» **TASK GOAL**: Copy the material below line for line, with no changes.

__________

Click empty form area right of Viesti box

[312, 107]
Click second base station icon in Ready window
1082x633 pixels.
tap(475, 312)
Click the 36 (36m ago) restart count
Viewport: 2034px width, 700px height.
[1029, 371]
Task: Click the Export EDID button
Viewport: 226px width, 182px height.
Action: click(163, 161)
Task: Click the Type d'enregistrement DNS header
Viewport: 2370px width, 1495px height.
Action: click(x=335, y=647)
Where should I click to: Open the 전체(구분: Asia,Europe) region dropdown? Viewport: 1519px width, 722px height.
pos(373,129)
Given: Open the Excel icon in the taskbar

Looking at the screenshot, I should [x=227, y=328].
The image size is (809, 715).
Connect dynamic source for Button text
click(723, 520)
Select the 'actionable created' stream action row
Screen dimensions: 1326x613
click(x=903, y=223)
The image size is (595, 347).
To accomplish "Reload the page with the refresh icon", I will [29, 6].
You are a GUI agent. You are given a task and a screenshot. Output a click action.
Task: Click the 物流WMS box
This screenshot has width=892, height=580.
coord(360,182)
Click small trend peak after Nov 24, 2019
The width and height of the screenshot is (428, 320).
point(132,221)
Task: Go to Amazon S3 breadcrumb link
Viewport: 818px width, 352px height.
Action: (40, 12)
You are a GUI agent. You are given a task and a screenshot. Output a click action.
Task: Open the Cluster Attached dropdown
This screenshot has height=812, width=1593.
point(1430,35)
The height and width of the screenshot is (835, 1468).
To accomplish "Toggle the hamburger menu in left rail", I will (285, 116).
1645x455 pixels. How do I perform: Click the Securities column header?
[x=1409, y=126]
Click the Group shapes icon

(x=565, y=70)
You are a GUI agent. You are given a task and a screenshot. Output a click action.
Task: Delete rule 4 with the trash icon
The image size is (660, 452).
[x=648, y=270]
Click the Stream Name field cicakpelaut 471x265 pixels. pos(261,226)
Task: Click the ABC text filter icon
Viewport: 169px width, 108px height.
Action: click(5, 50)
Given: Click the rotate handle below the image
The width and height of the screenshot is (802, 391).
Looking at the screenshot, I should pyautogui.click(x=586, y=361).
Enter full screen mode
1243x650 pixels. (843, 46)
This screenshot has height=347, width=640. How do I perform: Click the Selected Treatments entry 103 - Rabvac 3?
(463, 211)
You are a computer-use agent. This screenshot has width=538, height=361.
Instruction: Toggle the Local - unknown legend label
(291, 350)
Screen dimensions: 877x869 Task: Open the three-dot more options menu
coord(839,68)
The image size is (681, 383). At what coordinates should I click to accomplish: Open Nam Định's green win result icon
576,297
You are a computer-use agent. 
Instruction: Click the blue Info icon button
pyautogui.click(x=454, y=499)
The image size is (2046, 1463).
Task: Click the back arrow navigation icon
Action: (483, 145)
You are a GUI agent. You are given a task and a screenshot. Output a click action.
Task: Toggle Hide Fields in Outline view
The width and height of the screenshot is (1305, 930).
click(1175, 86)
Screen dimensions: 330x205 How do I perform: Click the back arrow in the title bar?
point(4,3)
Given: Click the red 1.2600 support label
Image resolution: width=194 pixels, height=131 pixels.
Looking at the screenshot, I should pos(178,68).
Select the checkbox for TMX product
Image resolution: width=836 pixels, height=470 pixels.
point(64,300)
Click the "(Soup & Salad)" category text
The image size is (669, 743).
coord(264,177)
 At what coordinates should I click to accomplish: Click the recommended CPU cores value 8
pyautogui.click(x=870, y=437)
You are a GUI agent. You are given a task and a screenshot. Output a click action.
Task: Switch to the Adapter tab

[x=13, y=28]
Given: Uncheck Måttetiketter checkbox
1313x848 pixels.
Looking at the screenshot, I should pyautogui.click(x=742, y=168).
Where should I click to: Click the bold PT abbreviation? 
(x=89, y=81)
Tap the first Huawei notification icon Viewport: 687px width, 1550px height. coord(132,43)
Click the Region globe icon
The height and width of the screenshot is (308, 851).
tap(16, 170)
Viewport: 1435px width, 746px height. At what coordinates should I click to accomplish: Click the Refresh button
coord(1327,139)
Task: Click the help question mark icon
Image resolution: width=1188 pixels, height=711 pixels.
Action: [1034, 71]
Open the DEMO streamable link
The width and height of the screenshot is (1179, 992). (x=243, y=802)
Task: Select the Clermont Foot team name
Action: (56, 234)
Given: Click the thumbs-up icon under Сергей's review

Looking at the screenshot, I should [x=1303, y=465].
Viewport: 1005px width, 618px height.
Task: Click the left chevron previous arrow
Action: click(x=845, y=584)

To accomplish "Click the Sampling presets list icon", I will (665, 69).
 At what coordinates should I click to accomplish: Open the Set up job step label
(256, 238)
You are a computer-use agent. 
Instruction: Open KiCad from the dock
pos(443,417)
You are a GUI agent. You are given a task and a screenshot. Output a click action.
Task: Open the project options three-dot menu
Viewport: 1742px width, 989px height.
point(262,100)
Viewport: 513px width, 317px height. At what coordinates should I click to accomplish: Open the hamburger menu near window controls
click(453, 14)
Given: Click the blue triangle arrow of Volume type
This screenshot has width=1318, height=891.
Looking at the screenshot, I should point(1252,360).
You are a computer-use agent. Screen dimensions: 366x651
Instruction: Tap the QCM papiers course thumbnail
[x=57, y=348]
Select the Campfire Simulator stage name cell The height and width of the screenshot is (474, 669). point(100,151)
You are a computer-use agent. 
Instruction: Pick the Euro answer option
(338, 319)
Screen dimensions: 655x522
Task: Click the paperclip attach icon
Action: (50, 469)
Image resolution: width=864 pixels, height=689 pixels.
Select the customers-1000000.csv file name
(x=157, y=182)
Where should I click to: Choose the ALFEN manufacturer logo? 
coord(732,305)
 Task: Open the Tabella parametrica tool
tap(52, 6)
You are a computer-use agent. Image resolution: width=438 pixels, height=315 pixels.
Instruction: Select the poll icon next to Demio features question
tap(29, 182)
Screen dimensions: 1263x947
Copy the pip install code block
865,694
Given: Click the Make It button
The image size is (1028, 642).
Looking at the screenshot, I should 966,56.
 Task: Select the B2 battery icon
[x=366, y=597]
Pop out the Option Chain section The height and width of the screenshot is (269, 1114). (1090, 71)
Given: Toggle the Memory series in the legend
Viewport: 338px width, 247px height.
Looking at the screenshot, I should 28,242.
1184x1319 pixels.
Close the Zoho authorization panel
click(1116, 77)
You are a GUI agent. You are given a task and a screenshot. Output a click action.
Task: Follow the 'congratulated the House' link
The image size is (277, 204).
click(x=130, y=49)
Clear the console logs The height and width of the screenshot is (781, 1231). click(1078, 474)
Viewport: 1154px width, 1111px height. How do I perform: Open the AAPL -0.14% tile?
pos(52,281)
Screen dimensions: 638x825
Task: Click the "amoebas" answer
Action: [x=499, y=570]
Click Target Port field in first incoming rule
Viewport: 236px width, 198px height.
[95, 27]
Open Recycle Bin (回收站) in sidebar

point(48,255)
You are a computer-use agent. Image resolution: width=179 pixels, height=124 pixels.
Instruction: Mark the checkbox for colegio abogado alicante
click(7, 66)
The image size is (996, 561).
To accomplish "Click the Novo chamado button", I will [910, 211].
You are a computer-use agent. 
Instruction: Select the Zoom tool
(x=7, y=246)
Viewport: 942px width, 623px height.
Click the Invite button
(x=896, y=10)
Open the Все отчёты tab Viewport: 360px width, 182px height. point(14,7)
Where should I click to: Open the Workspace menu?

__________

» **RESULT FOR THIS TASK**:
Click empty form area right of Viesti box

[312, 107]
Click second base station icon in Ready window
1082x633 pixels.
tap(475, 312)
Click the 36 (36m ago) restart count
Viewport: 2034px width, 700px height.
[1029, 371]
Task: Click the Export EDID button
Viewport: 226px width, 182px height.
Action: click(163, 161)
Task: Click the Type d'enregistrement DNS header
Viewport: 2370px width, 1495px height.
Action: click(x=335, y=647)
Where should I click to: Open the 전체(구분: Asia,Europe) region dropdown? Viewport: 1519px width, 722px height.
pos(373,129)
Given: Open the Excel icon in the taskbar

Looking at the screenshot, I should [x=227, y=328].
The image size is (809, 715).
Connect dynamic source for Button text
click(723, 520)
Select the 'actionable created' stream action row
Screen dimensions: 1326x613
click(x=903, y=223)
The image size is (595, 347).
To accomplish "Reload the page with the refresh icon", I will [29, 6].
You are a GUI agent. You are given a task and a screenshot. Output a click action.
Task: Click the 物流WMS box
This screenshot has width=892, height=580.
coord(360,182)
Click small trend peak after Nov 24, 2019
The width and height of the screenshot is (428, 320).
point(132,221)
Task: Go to Amazon S3 breadcrumb link
Viewport: 818px width, 352px height.
Action: (40, 12)
You are a GUI agent. You are given a task and a screenshot. Output a click action.
Task: Open the Cluster Attached dropdown
This screenshot has height=812, width=1593.
point(1430,35)
The height and width of the screenshot is (835, 1468).
To accomplish "Toggle the hamburger menu in left rail", I will (285, 116).
1645x455 pixels. How do I perform: Click the Securities column header?
[x=1409, y=126]
Click the Group shapes icon

(x=565, y=70)
You are a GUI agent. You are given a task and a screenshot. Output a click action.
Task: Delete rule 4 with the trash icon
The image size is (660, 452).
[x=648, y=270]
Click the Stream Name field cicakpelaut 471x265 pixels. pos(261,226)
Task: Click the ABC text filter icon
Viewport: 169px width, 108px height.
Action: click(5, 50)
Given: Click the rotate handle below the image
The width and height of the screenshot is (802, 391).
Looking at the screenshot, I should pyautogui.click(x=586, y=361).
Enter full screen mode
1243x650 pixels. (843, 46)
This screenshot has height=347, width=640. How do I perform: Click the Selected Treatments entry 103 - Rabvac 3?
(463, 211)
You are a computer-use agent. This screenshot has width=538, height=361.
Instruction: Toggle the Local - unknown legend label
(291, 350)
Screen dimensions: 877x869 Task: Open the three-dot more options menu
coord(839,68)
The image size is (681, 383). At what coordinates should I click to accomplish: Open Nam Định's green win result icon
576,297
You are a computer-use agent. 
Instruction: Click the blue Info icon button
pyautogui.click(x=454, y=499)
The image size is (2046, 1463).
Task: Click the back arrow navigation icon
Action: (483, 145)
You are a GUI agent. You are given a task and a screenshot. Output a click action.
Task: Toggle Hide Fields in Outline view
The width and height of the screenshot is (1305, 930).
click(1175, 86)
Screen dimensions: 330x205 How do I perform: Click the back arrow in the title bar?
point(4,3)
Given: Click the red 1.2600 support label
Image resolution: width=194 pixels, height=131 pixels.
Looking at the screenshot, I should pos(178,68).
Select the checkbox for TMX product
Image resolution: width=836 pixels, height=470 pixels.
point(64,300)
Click the "(Soup & Salad)" category text
The image size is (669, 743).
coord(264,177)
 At what coordinates should I click to accomplish: Click the recommended CPU cores value 8
pyautogui.click(x=870, y=437)
You are a GUI agent. You are given a task and a screenshot. Output a click action.
Task: Switch to the Adapter tab

[x=13, y=28]
Given: Uncheck Måttetiketter checkbox
1313x848 pixels.
Looking at the screenshot, I should pyautogui.click(x=742, y=168).
Where should I click to: Click the bold PT abbreviation? 
(x=89, y=81)
Tap the first Huawei notification icon Viewport: 687px width, 1550px height. coord(132,43)
Click the Region globe icon
The height and width of the screenshot is (308, 851).
tap(16, 170)
Viewport: 1435px width, 746px height. At what coordinates should I click to accomplish: Click the Refresh button
coord(1327,139)
Task: Click the help question mark icon
Image resolution: width=1188 pixels, height=711 pixels.
Action: [1034, 71]
Open the DEMO streamable link
The width and height of the screenshot is (1179, 992). (x=243, y=802)
Task: Select the Clermont Foot team name
Action: (56, 234)
Given: Click the thumbs-up icon under Сергей's review

Looking at the screenshot, I should [x=1303, y=465].
Viewport: 1005px width, 618px height.
Task: Click the left chevron previous arrow
Action: click(x=845, y=584)

To accomplish "Click the Sampling presets list icon", I will (665, 69).
 At what coordinates should I click to accomplish: Open the Set up job step label
(256, 238)
You are a computer-use agent. 
Instruction: Open KiCad from the dock
pos(443,417)
You are a GUI agent. You are given a task and a screenshot. Output a click action.
Task: Open the project options three-dot menu
Viewport: 1742px width, 989px height.
point(262,100)
Viewport: 513px width, 317px height. At what coordinates should I click to accomplish: Open the hamburger menu near window controls
click(453, 14)
Given: Click the blue triangle arrow of Volume type
This screenshot has width=1318, height=891.
Looking at the screenshot, I should point(1252,360).
You are a computer-use agent. Screen dimensions: 366x651
Instruction: Tap the QCM papiers course thumbnail
[x=57, y=348]
Select the Campfire Simulator stage name cell The height and width of the screenshot is (474, 669). point(100,151)
You are a computer-use agent. 
Instruction: Pick the Euro answer option
(338, 319)
Screen dimensions: 655x522
Task: Click the paperclip attach icon
Action: (50, 469)
Image resolution: width=864 pixels, height=689 pixels.
Select the customers-1000000.csv file name
(x=157, y=182)
Where should I click to: Choose the ALFEN manufacturer logo? 
coord(732,305)
 Task: Open the Tabella parametrica tool
tap(52, 6)
You are a computer-use agent. Image resolution: width=438 pixels, height=315 pixels.
Instruction: Select the poll icon next to Demio features question
tap(29, 182)
Screen dimensions: 1263x947
Copy the pip install code block
865,694
Given: Click the Make It button
The image size is (1028, 642).
Looking at the screenshot, I should 966,56.
 Task: Select the B2 battery icon
[x=366, y=597]
Pop out the Option Chain section The height and width of the screenshot is (269, 1114). (1090, 71)
Given: Toggle the Memory series in the legend
Viewport: 338px width, 247px height.
Looking at the screenshot, I should 28,242.
1184x1319 pixels.
Close the Zoho authorization panel
click(1116, 77)
You are a GUI agent. You are given a task and a screenshot. Output a click action.
Task: Follow the 'congratulated the House' link
The image size is (277, 204).
click(x=130, y=49)
Clear the console logs The height and width of the screenshot is (781, 1231). click(1078, 474)
Viewport: 1154px width, 1111px height. How do I perform: Open the AAPL -0.14% tile?
pos(52,281)
Screen dimensions: 638x825
Task: Click the "amoebas" answer
Action: [x=499, y=570]
Click Target Port field in first incoming rule
Viewport: 236px width, 198px height.
[95, 27]
Open Recycle Bin (回收站) in sidebar

point(48,255)
You are a computer-use agent. Image resolution: width=179 pixels, height=124 pixels.
Instruction: Mark the checkbox for colegio abogado alicante
click(7, 66)
The image size is (996, 561).
To accomplish "Click the Novo chamado button", I will [910, 211].
You are a computer-use agent. 
Instruction: Select the Zoom tool
(x=7, y=246)
Viewport: 942px width, 623px height.
Click the Invite button
(x=896, y=10)
Open the Все отчёты tab Viewport: 360px width, 182px height. point(14,7)
Where should I click to: Open the Workspace menu?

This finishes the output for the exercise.